--- start Entries ---

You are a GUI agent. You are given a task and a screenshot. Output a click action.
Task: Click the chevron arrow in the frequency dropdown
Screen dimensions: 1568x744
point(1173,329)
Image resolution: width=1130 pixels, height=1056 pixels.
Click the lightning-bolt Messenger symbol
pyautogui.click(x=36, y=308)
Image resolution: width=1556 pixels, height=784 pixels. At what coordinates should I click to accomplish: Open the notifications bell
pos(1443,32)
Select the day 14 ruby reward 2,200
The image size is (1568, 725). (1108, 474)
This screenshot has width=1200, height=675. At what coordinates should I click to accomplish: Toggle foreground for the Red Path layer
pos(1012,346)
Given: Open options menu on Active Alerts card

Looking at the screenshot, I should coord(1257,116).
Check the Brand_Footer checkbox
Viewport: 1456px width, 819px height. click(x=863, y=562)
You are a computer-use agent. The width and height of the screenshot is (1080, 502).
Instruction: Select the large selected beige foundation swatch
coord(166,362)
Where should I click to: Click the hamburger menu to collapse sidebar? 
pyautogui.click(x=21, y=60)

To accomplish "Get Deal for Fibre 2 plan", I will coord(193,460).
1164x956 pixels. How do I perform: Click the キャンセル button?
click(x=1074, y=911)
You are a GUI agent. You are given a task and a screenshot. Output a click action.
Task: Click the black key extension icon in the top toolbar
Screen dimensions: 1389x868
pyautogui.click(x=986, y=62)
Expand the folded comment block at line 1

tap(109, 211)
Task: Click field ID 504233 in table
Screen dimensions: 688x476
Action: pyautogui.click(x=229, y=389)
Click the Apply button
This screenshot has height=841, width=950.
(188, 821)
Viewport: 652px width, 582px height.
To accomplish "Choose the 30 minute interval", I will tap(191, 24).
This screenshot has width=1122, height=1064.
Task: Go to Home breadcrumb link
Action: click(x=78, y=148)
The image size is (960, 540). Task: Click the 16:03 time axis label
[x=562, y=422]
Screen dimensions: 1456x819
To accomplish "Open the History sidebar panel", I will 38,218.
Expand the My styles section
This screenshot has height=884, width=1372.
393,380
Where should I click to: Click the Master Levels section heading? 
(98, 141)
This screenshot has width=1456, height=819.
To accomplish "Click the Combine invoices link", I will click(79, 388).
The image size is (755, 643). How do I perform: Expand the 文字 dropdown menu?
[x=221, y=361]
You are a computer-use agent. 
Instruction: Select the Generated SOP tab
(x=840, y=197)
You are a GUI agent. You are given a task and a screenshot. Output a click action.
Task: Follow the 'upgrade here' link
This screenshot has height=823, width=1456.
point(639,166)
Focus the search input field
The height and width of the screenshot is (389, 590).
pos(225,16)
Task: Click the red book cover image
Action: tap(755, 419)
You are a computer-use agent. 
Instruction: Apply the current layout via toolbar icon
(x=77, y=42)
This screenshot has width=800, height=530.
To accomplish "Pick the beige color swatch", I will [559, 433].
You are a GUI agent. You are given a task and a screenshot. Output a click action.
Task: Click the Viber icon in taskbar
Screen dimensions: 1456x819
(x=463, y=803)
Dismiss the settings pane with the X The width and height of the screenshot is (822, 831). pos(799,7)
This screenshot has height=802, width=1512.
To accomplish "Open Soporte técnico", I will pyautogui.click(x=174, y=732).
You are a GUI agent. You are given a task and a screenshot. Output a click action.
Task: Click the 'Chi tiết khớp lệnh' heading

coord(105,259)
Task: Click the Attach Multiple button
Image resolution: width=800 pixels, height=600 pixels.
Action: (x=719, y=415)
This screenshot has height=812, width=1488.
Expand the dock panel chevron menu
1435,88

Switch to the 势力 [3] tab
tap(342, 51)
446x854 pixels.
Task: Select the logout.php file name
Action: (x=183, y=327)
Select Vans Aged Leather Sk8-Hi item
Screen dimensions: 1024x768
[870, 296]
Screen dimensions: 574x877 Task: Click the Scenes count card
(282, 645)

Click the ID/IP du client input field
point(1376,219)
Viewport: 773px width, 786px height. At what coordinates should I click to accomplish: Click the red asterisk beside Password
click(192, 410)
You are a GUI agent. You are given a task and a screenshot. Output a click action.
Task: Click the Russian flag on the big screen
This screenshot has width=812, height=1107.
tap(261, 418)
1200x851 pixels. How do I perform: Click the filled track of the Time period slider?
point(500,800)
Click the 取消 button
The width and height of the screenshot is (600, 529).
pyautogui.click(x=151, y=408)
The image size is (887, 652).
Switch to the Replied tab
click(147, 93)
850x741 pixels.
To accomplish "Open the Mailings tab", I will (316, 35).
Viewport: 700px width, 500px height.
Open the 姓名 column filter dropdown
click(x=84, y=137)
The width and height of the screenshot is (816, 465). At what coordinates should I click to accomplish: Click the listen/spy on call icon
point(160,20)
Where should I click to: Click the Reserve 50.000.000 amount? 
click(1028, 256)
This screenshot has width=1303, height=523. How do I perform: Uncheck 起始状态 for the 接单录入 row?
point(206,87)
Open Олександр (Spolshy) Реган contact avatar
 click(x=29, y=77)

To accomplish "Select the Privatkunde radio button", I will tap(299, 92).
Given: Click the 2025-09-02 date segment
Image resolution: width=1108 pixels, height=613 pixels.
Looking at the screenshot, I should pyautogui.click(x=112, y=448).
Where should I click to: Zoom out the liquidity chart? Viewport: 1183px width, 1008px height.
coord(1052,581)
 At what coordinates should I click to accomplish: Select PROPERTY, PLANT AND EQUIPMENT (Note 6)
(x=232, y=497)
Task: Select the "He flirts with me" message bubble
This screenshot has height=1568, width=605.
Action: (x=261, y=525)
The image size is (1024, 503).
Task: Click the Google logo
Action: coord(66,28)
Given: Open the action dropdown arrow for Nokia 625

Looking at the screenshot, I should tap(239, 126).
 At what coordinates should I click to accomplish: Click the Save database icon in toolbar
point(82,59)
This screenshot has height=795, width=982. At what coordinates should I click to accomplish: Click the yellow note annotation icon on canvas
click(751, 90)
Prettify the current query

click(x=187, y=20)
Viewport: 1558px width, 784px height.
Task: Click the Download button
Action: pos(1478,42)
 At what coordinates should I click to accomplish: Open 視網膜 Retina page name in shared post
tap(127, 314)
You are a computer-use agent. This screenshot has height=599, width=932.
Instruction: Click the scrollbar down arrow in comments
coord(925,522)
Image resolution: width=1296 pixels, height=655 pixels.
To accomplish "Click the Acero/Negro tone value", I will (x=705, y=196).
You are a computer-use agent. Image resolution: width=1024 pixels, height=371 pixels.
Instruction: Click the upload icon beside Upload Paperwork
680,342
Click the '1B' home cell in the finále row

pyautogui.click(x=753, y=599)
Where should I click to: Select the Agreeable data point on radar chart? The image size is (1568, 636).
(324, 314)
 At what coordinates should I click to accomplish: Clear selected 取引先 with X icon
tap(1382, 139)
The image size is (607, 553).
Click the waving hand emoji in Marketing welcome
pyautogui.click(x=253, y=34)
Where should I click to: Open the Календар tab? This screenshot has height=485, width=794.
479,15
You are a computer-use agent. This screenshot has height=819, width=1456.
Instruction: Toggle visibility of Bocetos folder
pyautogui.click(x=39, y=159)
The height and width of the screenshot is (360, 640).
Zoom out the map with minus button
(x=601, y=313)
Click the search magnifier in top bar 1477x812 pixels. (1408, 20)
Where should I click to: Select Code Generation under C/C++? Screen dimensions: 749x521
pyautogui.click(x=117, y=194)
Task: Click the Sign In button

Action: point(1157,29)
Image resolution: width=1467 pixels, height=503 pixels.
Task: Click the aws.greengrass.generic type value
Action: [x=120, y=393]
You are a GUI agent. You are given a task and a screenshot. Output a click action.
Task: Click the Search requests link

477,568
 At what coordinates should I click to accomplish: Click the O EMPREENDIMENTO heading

--- end Entries ---

_Objective_:
Swap "GUI agent" for "desktop agent" throughout the lines above and give them back. What do all the lines look like with only that change made?

_Answer to the problem_:
You are a desktop agent. You are given a task and a screenshot. Output a click action.
Task: Click the chevron arrow in the frequency dropdown
Screen dimensions: 1568x744
point(1173,329)
Image resolution: width=1130 pixels, height=1056 pixels.
Click the lightning-bolt Messenger symbol
pyautogui.click(x=36, y=308)
Image resolution: width=1556 pixels, height=784 pixels. At what coordinates should I click to accomplish: Open the notifications bell
pos(1443,32)
Select the day 14 ruby reward 2,200
The image size is (1568, 725). (1108, 474)
This screenshot has width=1200, height=675. At what coordinates should I click to accomplish: Toggle foreground for the Red Path layer
pos(1012,346)
Given: Open options menu on Active Alerts card

Looking at the screenshot, I should coord(1257,116).
Check the Brand_Footer checkbox
Viewport: 1456px width, 819px height. click(x=863, y=562)
You are a computer-use agent. The width and height of the screenshot is (1080, 502).
Instruction: Select the large selected beige foundation swatch
coord(166,362)
Where should I click to: Click the hamburger menu to collapse sidebar? 
pyautogui.click(x=21, y=60)

To accomplish "Get Deal for Fibre 2 plan", I will coord(193,460).
1164x956 pixels. How do I perform: Click the キャンセル button?
click(x=1074, y=911)
You are a desktop agent. You are given a task and a screenshot. Output a click action.
Task: Click the black key extension icon in the top toolbar
Screen dimensions: 1389x868
pyautogui.click(x=986, y=62)
Expand the folded comment block at line 1

tap(109, 211)
Task: Click field ID 504233 in table
Screen dimensions: 688x476
Action: pyautogui.click(x=229, y=389)
Click the Apply button
This screenshot has height=841, width=950.
(188, 821)
Viewport: 652px width, 582px height.
To accomplish "Choose the 30 minute interval", I will tap(191, 24).
This screenshot has width=1122, height=1064.
Task: Go to Home breadcrumb link
Action: click(x=78, y=148)
The image size is (960, 540). Task: Click the 16:03 time axis label
[x=562, y=422]
Screen dimensions: 1456x819
To accomplish "Open the History sidebar panel", I will 38,218.
Expand the My styles section
This screenshot has height=884, width=1372.
393,380
Where should I click to: Click the Master Levels section heading? 
(98, 141)
This screenshot has width=1456, height=819.
To accomplish "Click the Combine invoices link", I will click(79, 388).
The image size is (755, 643). How do I perform: Expand the 文字 dropdown menu?
[x=221, y=361]
You are a computer-use agent. 
Instruction: Select the Generated SOP tab
(x=840, y=197)
You are a desktop agent. You are given a task and a screenshot. Output a click action.
Task: Follow the 'upgrade here' link
This screenshot has height=823, width=1456.
point(639,166)
Focus the search input field
The height and width of the screenshot is (389, 590).
pos(225,16)
Task: Click the red book cover image
Action: tap(755, 419)
You are a computer-use agent. 
Instruction: Apply the current layout via toolbar icon
(x=77, y=42)
This screenshot has width=800, height=530.
To accomplish "Pick the beige color swatch", I will [559, 433].
You are a desktop agent. You are given a task and a screenshot. Output a click action.
Task: Click the Viber icon in taskbar
Screen dimensions: 1456x819
(x=463, y=803)
Dismiss the settings pane with the X The width and height of the screenshot is (822, 831). pos(799,7)
This screenshot has height=802, width=1512.
To accomplish "Open Soporte técnico", I will pyautogui.click(x=174, y=732).
You are a desktop agent. You are given a task and a screenshot. Output a click action.
Task: Click the 'Chi tiết khớp lệnh' heading

coord(105,259)
Task: Click the Attach Multiple button
Image resolution: width=800 pixels, height=600 pixels.
Action: (x=719, y=415)
This screenshot has height=812, width=1488.
Expand the dock panel chevron menu
1435,88

Switch to the 势力 [3] tab
tap(342, 51)
446x854 pixels.
Task: Select the logout.php file name
Action: (x=183, y=327)
Select Vans Aged Leather Sk8-Hi item
Screen dimensions: 1024x768
[870, 296]
Screen dimensions: 574x877 Task: Click the Scenes count card
(282, 645)

Click the ID/IP du client input field
point(1376,219)
Viewport: 773px width, 786px height. At what coordinates should I click to accomplish: Click the red asterisk beside Password
click(192, 410)
You are a desktop agent. You are given a task and a screenshot. Output a click action.
Task: Click the Russian flag on the big screen
This screenshot has width=812, height=1107.
tap(261, 418)
1200x851 pixels. How do I perform: Click the filled track of the Time period slider?
point(500,800)
Click the 取消 button
The width and height of the screenshot is (600, 529).
pyautogui.click(x=151, y=408)
The image size is (887, 652).
Switch to the Replied tab
click(147, 93)
850x741 pixels.
To accomplish "Open the Mailings tab", I will (316, 35).
Viewport: 700px width, 500px height.
Open the 姓名 column filter dropdown
click(x=84, y=137)
The width and height of the screenshot is (816, 465). At what coordinates should I click to accomplish: Click the listen/spy on call icon
point(160,20)
Where should I click to: Click the Reserve 50.000.000 amount? 
click(1028, 256)
This screenshot has width=1303, height=523. How do I perform: Uncheck 起始状态 for the 接单录入 row?
point(206,87)
Open Олександр (Spolshy) Реган contact avatar
 click(x=29, y=77)

To accomplish "Select the Privatkunde radio button", I will tap(299, 92).
Given: Click the 2025-09-02 date segment
Image resolution: width=1108 pixels, height=613 pixels.
Looking at the screenshot, I should pyautogui.click(x=112, y=448).
Where should I click to: Zoom out the liquidity chart? Viewport: 1183px width, 1008px height.
coord(1052,581)
 At what coordinates should I click to accomplish: Select PROPERTY, PLANT AND EQUIPMENT (Note 6)
(x=232, y=497)
Task: Select the "He flirts with me" message bubble
This screenshot has height=1568, width=605.
Action: (x=261, y=525)
The image size is (1024, 503).
Task: Click the Google logo
Action: coord(66,28)
Given: Open the action dropdown arrow for Nokia 625

Looking at the screenshot, I should tap(239, 126).
 At what coordinates should I click to accomplish: Click the Save database icon in toolbar
point(82,59)
This screenshot has height=795, width=982. At what coordinates should I click to accomplish: Click the yellow note annotation icon on canvas
click(751, 90)
Prettify the current query

click(x=187, y=20)
Viewport: 1558px width, 784px height.
Task: Click the Download button
Action: pos(1478,42)
 At what coordinates should I click to accomplish: Open 視網膜 Retina page name in shared post
tap(127, 314)
You are a computer-use agent. This screenshot has height=599, width=932.
Instruction: Click the scrollbar down arrow in comments
coord(925,522)
Image resolution: width=1296 pixels, height=655 pixels.
To accomplish "Click the Acero/Negro tone value", I will (x=705, y=196).
You are a computer-use agent. Image resolution: width=1024 pixels, height=371 pixels.
Instruction: Click the upload icon beside Upload Paperwork
680,342
Click the '1B' home cell in the finále row

pyautogui.click(x=753, y=599)
Where should I click to: Select the Agreeable data point on radar chart? The image size is (1568, 636).
(324, 314)
 At what coordinates should I click to accomplish: Clear selected 取引先 with X icon
tap(1382, 139)
The image size is (607, 553).
Click the waving hand emoji in Marketing welcome
pyautogui.click(x=253, y=34)
Where should I click to: Open the Календар tab? This screenshot has height=485, width=794.
479,15
You are a computer-use agent. This screenshot has height=819, width=1456.
Instruction: Toggle visibility of Bocetos folder
pyautogui.click(x=39, y=159)
The height and width of the screenshot is (360, 640).
Zoom out the map with minus button
(x=601, y=313)
Click the search magnifier in top bar 1477x812 pixels. (1408, 20)
Where should I click to: Select Code Generation under C/C++? Screen dimensions: 749x521
pyautogui.click(x=117, y=194)
Task: Click the Sign In button

Action: point(1157,29)
Image resolution: width=1467 pixels, height=503 pixels.
Task: Click the aws.greengrass.generic type value
Action: [x=120, y=393]
You are a desktop agent. You are given a task and a screenshot. Output a click action.
Task: Click the Search requests link

477,568
 At what coordinates should I click to accomplish: Click the O EMPREENDIMENTO heading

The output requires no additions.